Familiares de vítimas e ativistas cobram novas diretrizes de segurança pública para as periferias brasileiras.
(Imagem: Divulgação/Reprodução)
Diante do persistente cenário de violência que molda as metrópoles brasileiras, uma articulação inédita tenta redirecionar o debate eleitoral. Movimentos sociais, familiares de vítimas e organizações de direitos humanos de 16 estados do Brasil uniram forças para apresentar uma plataforma com 27 diretrizes práticas para a segurança pública nacional. A iniciativa busca constranger os candidatos a assumirem compromissos que fujam da tradicional retórica do confronto bélico.
A apresentação desse documento ocorre em um momento estratégico. À medida que as candidaturas se consolidam, o debate sobre segurança costuma ser capturado por discursos de endurecimento penal que, historicamente, geram poucos resultados práticos na redução dos índices criminais. O objetivo do grupo é reverter essa lógica, forçando o debate para a esfera do planejamento e da inteligência.
Os eixos centrais da segurança preventiva
O manifesto está estruturado em torno de três pilares fundamentais: a valorização de inteligência investigativa, a reforma das polícias e o investimento massivo em políticas de prevenção voltadas para a juventude periférica. No modelo proposto, a eficiência policial deixa de ser medida pelo número de prisões em flagrante ou de suspeitos mortos e passa a ser avaliada pela redução efetiva de homicídios e roubos.
Entre as propostas de maior impacto, destaca-se a criação de mecanismos independentes de controle da atividade policial. O fortalecimento de ouvidorias externas e o uso obrigatório de câmeras corporais estão no topo das exigências. Segundo os organizadores, a transparência protege o bom profissional de segurança ao mesmo tempo que coíbe excessos que alimentam o ciclo da vingança e da violência.
O fator humano e a dor das periferias
O diferencial histórico desse documento é a participação direta de quem sente na pele os efeitos colaterais da atual política de segurança. Mães e familiares de jovens vítimas da letalidade estatal participaram ativamente da redação dos 27 pontos. Para esses grupos, a reparação do Estado e o apoio psicológico às famílias enlutadas devem constar nas plataformas de governo como uma obrigação humanitária básica.

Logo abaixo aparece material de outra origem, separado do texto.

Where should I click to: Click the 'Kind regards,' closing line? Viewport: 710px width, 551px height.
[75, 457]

O documento também propõe que os municípios assumam um papel de liderança na segurança cidadã. Isso significa que, em vez de focar apenas no armamento de guardas municipais, as prefeituras devem investir em iluminação de qualidade, urbanização de favelas e oferta de atividades culturais e esportivas no contraturno escolar, enfraquecendo o recrutamento do crime organizado.

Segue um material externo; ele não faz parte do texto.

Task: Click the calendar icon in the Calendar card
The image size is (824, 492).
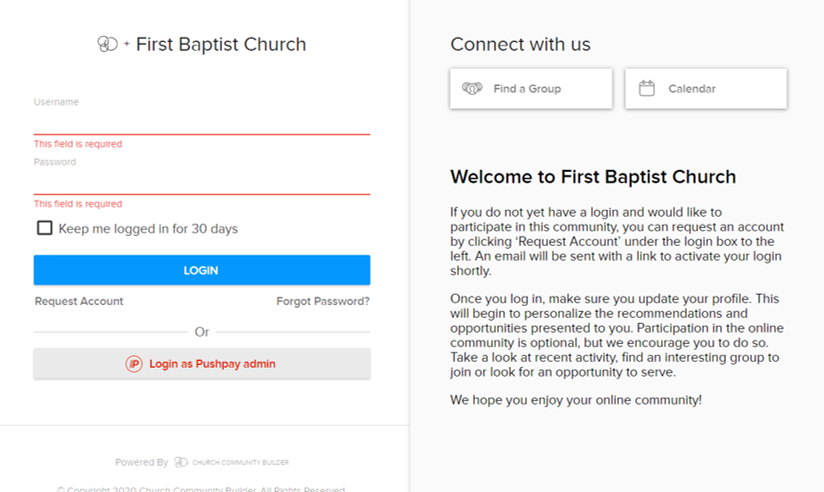Action: click(x=647, y=89)
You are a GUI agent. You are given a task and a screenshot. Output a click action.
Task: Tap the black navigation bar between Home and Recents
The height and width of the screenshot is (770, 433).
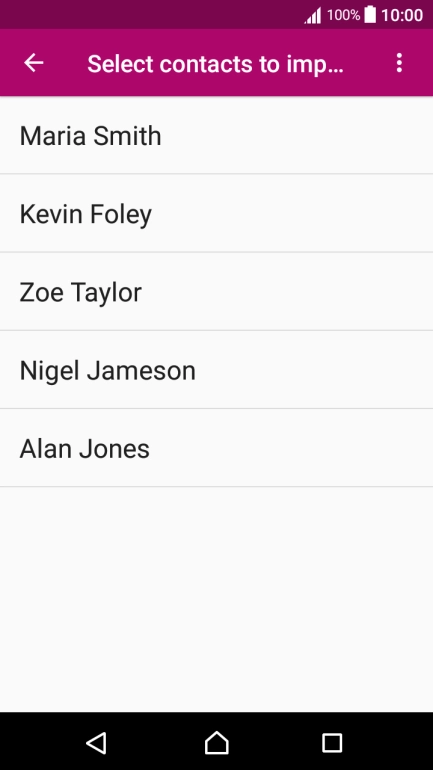pos(275,742)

O cenário para as próximas gestões
A partir deste lançamento, as organizações planejam realizar sabatinas regionais com candidatos a cargos executivos e legislativos. A ideia é criar um observatório digital para registrar quais políticos assinaram a carta de compromisso e, posteriormente, cobrar a execução das metas propostas durante os mandatos.
A transição de uma segurança baseada no confronto para um modelo focado na prevenção é complexa e exige coragem política. Contudo, os proponentes da agenda defendem que insistir em fórmulas antigas que resultam em recordes de mortes e superlotação carcerária não é mais uma opção viável para o futuro democrático do país.